The Inner Palace (closed to the public), which used to be the king’s harem, lies behind the gate of the left-hand side of the Chakri Maha Prasat. The harem was a town in itself, with shops, law courts, and a police force of the huge all-female population: as well as the current queens, the minor wives and their servants, this was home to the daughters and consorts of former kings, and the daughters of the aristocracy who attended the harem’s finishing school. Today, the Inner Palace houses schools of cooking, fruit-carving and other domestic sciences for well bred young Thais.
Dusit Maha Prasat
One the western side of the country yard, the delicately proportioned Dusit Maha Prasat, an audience hall built by Rama I epitomizes traditional Thai architecture. Outside, the soaring tiers of its red, gold and green roof culminate in a gilded Mongkut, a spire shaped like the king’s crown, which symbolizes the 33 Buddhist levels of perfection. Each tier of the roof bears a typical chofa, a slender, stylized bird’s –head final, and several hang hong (swan’s tails), which represent three-headed nagas. Inside, you can still see the original throne, the Phra Ratcha Banglang Pradap Muk, a masterpiece of mother-of-pearl inlaid work. When a senior member of the royal family dies, the hall is used for the lying-in-state: the body, embalmed and seated in a huge sealed urn, is placed in the west transept, waiting up two years for an auspicious day to be cremated.
To the right and behind the Dusit Maha Prasat rises a strange model mountain, decorated with fabulous animals and topped by a castle and prang. It represents Mount Krailas, a version of Mount Meru, the centre of the Hindu universe, and was built as the site of the royal tonsure ceremony. In former times, Thai children had shaved heads, except for a tuft of the crown, which, between the age of five and eight, was cut in a Hindu initiation rite to welcome adolescence. For the royal children, the rite was an elaborate ceremony that sometimes last five days, culminating with the king’s cutting of the hair knot. The child was then bathed at the model Krailas, in water representing the original river of the universe flowing down the central mountain.
The Wat Phra Kaeo Museum
In the nineteenth-century Royal Mint in front of the Dusit Maha Prasat – next to a small, basic cafe and an incongruous hair salon – the Wat Phra Kaeo Museum houses a mildly interesting collection of artifacts associated with the Emerald Buddha along with architectural elements rescued from the Grand Palace grounds during restoration in the 1980s.

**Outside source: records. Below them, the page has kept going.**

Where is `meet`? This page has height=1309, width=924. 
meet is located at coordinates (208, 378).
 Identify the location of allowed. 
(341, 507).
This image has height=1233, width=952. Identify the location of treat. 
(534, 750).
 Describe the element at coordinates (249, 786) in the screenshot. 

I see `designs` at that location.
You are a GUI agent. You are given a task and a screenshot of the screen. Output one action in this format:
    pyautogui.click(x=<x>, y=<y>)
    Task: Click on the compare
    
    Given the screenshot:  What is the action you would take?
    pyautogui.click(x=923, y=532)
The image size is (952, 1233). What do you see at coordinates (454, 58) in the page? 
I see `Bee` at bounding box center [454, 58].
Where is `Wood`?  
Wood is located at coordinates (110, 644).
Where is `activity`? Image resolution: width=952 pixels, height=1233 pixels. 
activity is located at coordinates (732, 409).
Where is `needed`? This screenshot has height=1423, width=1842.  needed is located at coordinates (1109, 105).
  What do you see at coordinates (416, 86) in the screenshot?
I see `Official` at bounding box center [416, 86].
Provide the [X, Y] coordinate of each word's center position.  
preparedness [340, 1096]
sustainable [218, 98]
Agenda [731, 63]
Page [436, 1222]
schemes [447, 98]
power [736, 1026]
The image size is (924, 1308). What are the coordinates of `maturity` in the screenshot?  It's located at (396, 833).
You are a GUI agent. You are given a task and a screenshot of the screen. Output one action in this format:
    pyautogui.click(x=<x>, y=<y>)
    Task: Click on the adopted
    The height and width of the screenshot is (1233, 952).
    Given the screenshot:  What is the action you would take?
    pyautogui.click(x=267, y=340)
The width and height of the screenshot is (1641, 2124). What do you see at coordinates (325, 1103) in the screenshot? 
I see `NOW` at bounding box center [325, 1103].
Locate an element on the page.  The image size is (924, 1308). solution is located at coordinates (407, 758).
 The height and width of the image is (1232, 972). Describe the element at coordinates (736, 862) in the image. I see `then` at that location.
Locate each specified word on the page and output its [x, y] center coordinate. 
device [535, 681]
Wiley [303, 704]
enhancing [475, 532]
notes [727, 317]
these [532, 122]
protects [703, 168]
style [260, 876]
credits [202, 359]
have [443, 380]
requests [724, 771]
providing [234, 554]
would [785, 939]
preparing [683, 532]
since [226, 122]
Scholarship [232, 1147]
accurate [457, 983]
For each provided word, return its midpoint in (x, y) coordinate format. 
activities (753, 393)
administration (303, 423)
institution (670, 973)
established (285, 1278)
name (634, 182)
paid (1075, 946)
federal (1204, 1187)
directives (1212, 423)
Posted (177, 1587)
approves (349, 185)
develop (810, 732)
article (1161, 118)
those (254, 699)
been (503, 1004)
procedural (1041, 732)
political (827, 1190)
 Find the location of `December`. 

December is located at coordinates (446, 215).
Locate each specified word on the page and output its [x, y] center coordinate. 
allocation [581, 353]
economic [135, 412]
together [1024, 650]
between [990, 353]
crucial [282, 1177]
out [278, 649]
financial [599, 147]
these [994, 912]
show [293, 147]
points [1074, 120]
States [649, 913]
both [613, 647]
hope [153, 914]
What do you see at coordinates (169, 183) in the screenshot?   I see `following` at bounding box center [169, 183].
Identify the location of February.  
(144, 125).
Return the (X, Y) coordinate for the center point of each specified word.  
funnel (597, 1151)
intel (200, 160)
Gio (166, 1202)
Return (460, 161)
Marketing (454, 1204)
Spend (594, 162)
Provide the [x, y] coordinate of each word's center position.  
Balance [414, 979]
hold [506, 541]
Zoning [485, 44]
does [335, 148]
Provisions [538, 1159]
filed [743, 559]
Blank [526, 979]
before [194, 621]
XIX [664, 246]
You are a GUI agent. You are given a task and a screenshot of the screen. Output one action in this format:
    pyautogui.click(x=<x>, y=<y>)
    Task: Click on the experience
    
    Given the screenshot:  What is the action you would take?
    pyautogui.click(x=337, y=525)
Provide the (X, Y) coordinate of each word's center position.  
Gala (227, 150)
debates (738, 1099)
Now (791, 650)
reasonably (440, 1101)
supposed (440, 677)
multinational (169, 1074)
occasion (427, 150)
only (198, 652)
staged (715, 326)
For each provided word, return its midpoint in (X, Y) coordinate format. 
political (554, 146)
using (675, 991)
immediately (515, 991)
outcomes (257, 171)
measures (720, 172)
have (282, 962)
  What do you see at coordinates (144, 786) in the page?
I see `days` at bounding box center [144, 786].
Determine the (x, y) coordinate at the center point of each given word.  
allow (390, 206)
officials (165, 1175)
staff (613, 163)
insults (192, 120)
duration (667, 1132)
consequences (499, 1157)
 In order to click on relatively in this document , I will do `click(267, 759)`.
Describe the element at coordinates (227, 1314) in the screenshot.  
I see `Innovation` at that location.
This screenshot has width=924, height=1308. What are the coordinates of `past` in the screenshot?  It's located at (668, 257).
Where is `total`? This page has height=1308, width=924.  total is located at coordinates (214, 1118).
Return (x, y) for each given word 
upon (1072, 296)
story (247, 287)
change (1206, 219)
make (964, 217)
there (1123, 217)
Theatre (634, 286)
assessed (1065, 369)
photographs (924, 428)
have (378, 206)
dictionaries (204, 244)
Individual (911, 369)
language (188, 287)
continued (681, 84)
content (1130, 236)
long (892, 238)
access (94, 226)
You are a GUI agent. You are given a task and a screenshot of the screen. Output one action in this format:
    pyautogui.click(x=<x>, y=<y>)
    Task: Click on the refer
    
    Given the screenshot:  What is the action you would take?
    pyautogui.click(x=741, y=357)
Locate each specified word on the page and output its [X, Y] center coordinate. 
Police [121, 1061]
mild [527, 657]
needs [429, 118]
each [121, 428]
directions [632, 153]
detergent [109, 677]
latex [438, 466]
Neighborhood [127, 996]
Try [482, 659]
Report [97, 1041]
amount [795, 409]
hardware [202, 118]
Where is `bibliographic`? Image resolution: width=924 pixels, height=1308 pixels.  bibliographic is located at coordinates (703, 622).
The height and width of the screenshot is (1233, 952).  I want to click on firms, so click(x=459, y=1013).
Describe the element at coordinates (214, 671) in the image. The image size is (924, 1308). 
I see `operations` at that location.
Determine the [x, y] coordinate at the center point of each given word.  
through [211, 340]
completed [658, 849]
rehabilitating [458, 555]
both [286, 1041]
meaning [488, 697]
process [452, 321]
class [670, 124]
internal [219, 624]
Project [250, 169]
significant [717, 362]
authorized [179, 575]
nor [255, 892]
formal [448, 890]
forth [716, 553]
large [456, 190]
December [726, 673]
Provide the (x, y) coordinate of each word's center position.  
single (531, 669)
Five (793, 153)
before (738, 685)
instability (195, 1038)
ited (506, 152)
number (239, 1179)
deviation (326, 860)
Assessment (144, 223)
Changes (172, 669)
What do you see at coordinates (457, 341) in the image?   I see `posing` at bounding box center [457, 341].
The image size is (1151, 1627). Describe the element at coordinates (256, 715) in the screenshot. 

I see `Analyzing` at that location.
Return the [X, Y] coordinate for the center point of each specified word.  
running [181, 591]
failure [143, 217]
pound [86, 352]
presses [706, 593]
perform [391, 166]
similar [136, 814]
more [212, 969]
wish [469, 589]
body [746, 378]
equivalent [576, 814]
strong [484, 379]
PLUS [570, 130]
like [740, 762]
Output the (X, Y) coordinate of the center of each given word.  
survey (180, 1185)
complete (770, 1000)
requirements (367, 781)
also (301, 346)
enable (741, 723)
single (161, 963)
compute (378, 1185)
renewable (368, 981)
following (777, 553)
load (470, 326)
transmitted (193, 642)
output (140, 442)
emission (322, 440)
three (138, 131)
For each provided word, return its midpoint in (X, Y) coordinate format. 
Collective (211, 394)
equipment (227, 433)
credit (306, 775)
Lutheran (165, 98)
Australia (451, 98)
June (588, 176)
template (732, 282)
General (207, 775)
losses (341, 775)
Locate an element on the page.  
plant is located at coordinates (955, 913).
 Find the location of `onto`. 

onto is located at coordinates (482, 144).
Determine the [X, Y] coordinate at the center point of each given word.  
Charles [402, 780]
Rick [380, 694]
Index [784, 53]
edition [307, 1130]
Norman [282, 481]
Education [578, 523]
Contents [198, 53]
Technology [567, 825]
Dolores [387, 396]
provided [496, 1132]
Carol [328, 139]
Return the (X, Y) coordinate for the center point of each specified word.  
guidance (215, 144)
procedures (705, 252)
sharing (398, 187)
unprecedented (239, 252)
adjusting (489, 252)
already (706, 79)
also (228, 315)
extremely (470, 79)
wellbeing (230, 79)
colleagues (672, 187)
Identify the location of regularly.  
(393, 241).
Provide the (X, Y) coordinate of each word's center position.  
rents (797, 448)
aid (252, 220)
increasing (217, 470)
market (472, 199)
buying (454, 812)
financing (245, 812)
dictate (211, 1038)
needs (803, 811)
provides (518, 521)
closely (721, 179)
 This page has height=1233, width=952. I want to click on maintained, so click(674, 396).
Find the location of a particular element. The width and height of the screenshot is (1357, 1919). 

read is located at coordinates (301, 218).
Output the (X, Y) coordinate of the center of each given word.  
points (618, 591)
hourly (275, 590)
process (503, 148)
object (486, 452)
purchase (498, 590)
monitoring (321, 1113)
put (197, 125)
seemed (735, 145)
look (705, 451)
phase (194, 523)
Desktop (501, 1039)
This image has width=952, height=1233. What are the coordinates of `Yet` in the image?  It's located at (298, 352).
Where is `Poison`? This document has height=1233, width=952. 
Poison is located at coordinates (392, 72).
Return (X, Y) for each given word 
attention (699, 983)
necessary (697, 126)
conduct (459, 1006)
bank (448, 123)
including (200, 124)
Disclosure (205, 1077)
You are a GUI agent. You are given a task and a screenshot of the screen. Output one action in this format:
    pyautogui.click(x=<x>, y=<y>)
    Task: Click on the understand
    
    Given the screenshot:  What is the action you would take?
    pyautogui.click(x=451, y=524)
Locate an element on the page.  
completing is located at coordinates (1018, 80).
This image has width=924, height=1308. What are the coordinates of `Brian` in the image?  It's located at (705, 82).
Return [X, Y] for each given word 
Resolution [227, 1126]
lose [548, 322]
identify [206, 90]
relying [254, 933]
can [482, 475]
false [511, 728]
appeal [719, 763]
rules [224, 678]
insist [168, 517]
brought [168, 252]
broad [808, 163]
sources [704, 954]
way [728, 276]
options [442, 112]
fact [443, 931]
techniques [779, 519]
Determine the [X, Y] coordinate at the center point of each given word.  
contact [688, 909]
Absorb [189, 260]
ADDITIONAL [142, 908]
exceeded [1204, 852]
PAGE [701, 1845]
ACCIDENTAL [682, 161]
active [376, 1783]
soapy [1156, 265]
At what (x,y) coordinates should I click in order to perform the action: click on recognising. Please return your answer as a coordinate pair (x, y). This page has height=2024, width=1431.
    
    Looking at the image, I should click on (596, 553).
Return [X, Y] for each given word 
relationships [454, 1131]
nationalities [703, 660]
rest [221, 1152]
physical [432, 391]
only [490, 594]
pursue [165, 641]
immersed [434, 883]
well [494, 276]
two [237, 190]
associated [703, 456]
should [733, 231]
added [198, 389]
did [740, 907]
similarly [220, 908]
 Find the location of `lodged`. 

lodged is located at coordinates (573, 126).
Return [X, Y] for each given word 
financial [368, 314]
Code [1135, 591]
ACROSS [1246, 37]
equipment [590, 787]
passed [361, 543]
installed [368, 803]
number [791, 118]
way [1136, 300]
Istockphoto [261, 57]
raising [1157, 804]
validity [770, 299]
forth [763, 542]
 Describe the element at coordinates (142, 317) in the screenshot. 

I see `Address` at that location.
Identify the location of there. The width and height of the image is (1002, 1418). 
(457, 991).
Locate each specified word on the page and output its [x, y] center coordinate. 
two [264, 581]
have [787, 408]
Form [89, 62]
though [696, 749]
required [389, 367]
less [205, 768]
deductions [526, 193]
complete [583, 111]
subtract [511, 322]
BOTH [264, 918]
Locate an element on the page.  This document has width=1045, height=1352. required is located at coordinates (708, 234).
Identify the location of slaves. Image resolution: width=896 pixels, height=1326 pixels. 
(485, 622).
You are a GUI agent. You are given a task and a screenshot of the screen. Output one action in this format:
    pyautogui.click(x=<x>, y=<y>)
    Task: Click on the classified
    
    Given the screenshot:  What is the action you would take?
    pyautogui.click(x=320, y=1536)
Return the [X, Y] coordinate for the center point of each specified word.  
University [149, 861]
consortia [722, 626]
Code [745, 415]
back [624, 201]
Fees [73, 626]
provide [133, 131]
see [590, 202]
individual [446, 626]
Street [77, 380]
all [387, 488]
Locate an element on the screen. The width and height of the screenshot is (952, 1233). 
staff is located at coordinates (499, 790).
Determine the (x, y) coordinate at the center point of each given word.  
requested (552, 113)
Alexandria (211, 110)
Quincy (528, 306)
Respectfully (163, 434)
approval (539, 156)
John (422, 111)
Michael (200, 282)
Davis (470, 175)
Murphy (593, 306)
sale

Highlights include the bones of various kings white elephants, and upstairs, the Emerald Buddha’s original costumes and two useful scale models of the Grand Palace, one it is now, the other as it was when first built. Also on the first floor stands the grey stone slab of the Manangasila Seat, where Ramkhamhaend, the great thirteenth-ceremony king of Sukhothai, is said to have sat and taught his subjects. It was discovered in 1833 by Rama IV during his monkhood and brought to Bangkok, where Rama VI used it as the throne for his coronation.